Displaced when the Islamic State of Iraq and Syria (ISIS) seized their town, Bartella, in August 2014, the Christians were bused into town from Irbil, capital of the self-ruled Kurdish region where they have lived for more than two years, to attend the lunchtime service in the Assyrian Orthodox church of Mart Shmoni.

Torched by ISIS militants, church-supervised volunteers recently cleaned it up after government forces retook Bartella as part of an ongoing campaign to liberate the nearby city of Mosul and surrounding areas in Nineveh province. But the church is still missing its icons, electrical wiring hangs perilously from its ceiling and most light fixtures are gone. The headless statue of a late patriarch stands in the front yard, its pedestal surrounded by shards of glass.
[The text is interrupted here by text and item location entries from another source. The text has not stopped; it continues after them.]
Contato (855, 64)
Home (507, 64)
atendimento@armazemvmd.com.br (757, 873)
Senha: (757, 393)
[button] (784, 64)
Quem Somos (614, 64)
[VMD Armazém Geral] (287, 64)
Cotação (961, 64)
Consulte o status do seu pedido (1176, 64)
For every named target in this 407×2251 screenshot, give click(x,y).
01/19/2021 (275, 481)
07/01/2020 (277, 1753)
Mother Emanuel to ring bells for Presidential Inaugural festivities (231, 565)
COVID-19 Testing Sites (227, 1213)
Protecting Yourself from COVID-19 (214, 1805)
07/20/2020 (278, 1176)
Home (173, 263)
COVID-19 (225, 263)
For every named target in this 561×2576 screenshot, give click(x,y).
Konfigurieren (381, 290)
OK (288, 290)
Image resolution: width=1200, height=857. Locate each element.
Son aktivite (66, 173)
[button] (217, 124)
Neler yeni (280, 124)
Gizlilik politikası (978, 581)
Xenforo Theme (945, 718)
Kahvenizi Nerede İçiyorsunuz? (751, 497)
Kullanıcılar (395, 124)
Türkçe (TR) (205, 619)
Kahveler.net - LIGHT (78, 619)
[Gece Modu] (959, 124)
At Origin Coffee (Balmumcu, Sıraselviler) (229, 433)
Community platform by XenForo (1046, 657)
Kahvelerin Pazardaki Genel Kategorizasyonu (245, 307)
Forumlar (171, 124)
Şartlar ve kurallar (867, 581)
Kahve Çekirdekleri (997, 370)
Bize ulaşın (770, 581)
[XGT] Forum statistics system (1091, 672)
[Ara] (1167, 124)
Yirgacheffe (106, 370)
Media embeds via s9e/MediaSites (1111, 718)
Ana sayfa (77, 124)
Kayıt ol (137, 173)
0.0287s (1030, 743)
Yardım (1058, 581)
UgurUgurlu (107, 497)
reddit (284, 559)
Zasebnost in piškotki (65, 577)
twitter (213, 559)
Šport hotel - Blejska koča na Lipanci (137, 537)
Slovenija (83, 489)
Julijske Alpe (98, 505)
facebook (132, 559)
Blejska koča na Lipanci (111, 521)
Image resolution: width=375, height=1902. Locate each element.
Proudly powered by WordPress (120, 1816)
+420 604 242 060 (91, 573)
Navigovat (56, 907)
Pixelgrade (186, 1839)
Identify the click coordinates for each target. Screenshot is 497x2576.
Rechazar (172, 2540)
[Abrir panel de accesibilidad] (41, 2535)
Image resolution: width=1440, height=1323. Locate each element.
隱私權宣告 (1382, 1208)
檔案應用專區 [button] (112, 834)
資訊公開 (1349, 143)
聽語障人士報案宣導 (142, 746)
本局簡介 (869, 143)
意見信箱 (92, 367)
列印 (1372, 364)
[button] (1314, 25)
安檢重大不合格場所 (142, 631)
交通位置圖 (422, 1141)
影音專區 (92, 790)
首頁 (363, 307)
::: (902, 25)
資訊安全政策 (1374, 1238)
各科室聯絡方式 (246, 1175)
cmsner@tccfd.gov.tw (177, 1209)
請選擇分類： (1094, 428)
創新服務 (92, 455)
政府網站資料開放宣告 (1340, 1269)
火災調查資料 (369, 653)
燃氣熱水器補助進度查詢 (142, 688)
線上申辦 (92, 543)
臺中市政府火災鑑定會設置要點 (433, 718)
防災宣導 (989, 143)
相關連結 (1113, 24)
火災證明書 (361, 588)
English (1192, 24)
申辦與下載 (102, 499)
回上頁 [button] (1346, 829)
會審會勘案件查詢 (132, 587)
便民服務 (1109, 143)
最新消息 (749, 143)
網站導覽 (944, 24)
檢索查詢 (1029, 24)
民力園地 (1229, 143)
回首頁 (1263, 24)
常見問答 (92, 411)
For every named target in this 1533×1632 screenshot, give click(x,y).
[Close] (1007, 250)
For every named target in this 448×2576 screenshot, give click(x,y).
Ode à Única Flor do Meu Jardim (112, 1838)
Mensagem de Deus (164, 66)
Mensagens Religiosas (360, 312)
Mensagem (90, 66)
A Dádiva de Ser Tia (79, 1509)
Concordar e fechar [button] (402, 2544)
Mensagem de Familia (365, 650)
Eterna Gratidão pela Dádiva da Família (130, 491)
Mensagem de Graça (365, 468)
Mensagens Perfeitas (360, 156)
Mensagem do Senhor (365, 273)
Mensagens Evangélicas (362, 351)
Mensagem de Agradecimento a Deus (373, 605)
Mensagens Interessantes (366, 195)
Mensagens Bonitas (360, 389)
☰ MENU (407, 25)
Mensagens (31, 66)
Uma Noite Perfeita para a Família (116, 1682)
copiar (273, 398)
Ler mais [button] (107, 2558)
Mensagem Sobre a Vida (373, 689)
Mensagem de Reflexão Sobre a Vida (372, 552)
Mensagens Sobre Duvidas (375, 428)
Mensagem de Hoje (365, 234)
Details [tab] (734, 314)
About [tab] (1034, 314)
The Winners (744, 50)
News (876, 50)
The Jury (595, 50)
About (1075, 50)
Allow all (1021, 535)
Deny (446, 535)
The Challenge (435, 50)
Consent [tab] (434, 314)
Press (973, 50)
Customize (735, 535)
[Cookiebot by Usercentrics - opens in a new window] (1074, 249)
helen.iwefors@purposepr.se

On Saturday, women joyously ululated when they stepped into the marble-walled church. Almost everyone held a lit candle. Many took photos with their mobile phones. A handful of gas heaters were brought in, but they did little to warm the place on a wet and windy December day.

For many of them, the sight of their hometown in almost complete ruin was shocking. Only a few homes in the once vibrant town of some 25,000 people stand unscathed. Most have been damaged by shelling or blackened by fire.

On one street wall, ISIS’ black banner remains visible under the white paint. Next to it, someone wrote: “Christ is the light of the world. Bartella is Christian.”

“Our joy is bigger than our sadness,” said university student Nevine Ibrahim, 20, who was in Bartella Saturday for the first time since she, her parents and four siblings left in 2014. They found their house badly damaged. Everything they owned was gone.

“I don’t think we can return. The house can be fixed but the pain inside us cannot,” she said, seated among three of her siblings. “Who will protect us?”

Halfway through the service, conducted in Assyrian and Arabic, it became something of a wartime mass. Roughly a dozen U.S. military servicemen and a 100-man contingent from the Iraqi military led by several top generals descended on the church in a show of solidarity.